■ **Task goal**
Would you please output the data exactly, omitting no line?

■ **Recorded data**
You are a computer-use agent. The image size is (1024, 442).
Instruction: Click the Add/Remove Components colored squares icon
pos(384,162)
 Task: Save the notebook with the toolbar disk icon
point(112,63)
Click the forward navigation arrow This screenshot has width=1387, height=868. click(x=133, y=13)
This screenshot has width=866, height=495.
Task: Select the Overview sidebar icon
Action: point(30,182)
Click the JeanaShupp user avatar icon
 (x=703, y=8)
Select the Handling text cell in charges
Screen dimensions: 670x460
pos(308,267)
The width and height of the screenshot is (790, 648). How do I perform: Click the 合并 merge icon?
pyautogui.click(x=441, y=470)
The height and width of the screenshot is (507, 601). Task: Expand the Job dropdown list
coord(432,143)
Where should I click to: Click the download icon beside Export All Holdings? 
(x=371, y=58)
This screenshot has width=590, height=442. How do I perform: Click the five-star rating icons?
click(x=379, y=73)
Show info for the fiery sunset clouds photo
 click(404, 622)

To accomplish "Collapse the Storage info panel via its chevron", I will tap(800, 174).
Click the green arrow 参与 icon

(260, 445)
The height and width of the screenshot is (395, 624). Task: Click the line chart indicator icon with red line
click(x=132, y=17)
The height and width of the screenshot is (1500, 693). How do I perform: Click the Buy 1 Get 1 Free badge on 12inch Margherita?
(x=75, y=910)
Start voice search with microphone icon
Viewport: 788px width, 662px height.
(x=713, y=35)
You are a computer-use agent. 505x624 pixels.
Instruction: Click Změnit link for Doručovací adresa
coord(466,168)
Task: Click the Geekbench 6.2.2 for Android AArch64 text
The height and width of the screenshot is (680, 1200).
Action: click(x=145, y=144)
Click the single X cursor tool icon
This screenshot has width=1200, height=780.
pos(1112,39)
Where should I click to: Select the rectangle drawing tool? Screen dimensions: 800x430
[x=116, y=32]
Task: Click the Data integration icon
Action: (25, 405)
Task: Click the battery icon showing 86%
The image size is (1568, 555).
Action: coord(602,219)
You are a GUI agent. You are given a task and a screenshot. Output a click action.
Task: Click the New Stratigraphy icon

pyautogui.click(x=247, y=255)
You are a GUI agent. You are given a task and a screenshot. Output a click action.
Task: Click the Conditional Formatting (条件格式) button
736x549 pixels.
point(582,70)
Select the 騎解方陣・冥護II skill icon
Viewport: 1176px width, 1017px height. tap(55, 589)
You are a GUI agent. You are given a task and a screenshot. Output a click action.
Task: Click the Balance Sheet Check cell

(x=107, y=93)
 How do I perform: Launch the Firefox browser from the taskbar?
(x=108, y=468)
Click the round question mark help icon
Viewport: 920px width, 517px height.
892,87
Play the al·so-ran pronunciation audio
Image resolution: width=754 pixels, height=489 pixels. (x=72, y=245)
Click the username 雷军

■ **Exercise response**
You are a computer-use agent. The image size is (1024, 442).
Instruction: Click the Add/Remove Components colored squares icon
pos(384,162)
 Task: Save the notebook with the toolbar disk icon
point(112,63)
Click the forward navigation arrow This screenshot has width=1387, height=868. click(x=133, y=13)
This screenshot has width=866, height=495.
Task: Select the Overview sidebar icon
Action: point(30,182)
Click the JeanaShupp user avatar icon
 (x=703, y=8)
Select the Handling text cell in charges
Screen dimensions: 670x460
pos(308,267)
The width and height of the screenshot is (790, 648). How do I perform: Click the 合并 merge icon?
pyautogui.click(x=441, y=470)
The height and width of the screenshot is (507, 601). Task: Expand the Job dropdown list
coord(432,143)
Where should I click to: Click the download icon beside Export All Holdings? 
(x=371, y=58)
This screenshot has width=590, height=442. How do I perform: Click the five-star rating icons?
click(x=379, y=73)
Show info for the fiery sunset clouds photo
 click(404, 622)

To accomplish "Collapse the Storage info panel via its chevron", I will tap(800, 174).
Click the green arrow 参与 icon

(260, 445)
The height and width of the screenshot is (395, 624). Task: Click the line chart indicator icon with red line
click(x=132, y=17)
The height and width of the screenshot is (1500, 693). How do I perform: Click the Buy 1 Get 1 Free badge on 12inch Margherita?
(x=75, y=910)
Start voice search with microphone icon
Viewport: 788px width, 662px height.
(x=713, y=35)
You are a computer-use agent. 505x624 pixels.
Instruction: Click Změnit link for Doručovací adresa
coord(466,168)
Task: Click the Geekbench 6.2.2 for Android AArch64 text
The height and width of the screenshot is (680, 1200).
Action: click(x=145, y=144)
Click the single X cursor tool icon
This screenshot has width=1200, height=780.
pos(1112,39)
Where should I click to: Select the rectangle drawing tool? Screen dimensions: 800x430
[x=116, y=32]
Task: Click the Data integration icon
Action: (25, 405)
Task: Click the battery icon showing 86%
The image size is (1568, 555).
Action: coord(602,219)
You are a GUI agent. You are given a task and a screenshot. Output a click action.
Task: Click the New Stratigraphy icon

pyautogui.click(x=247, y=255)
You are a GUI agent. You are given a task and a screenshot. Output a click action.
Task: Click the Conditional Formatting (条件格式) button
736x549 pixels.
point(582,70)
Select the 騎解方陣・冥護II skill icon
Viewport: 1176px width, 1017px height. tap(55, 589)
You are a GUI agent. You are given a task and a screenshot. Output a click action.
Task: Click the Balance Sheet Check cell

(x=107, y=93)
 How do I perform: Launch the Firefox browser from the taskbar?
(x=108, y=468)
Click the round question mark help icon
Viewport: 920px width, 517px height.
892,87
Play the al·so-ran pronunciation audio
Image resolution: width=754 pixels, height=489 pixels. (x=72, y=245)
Click the username 雷军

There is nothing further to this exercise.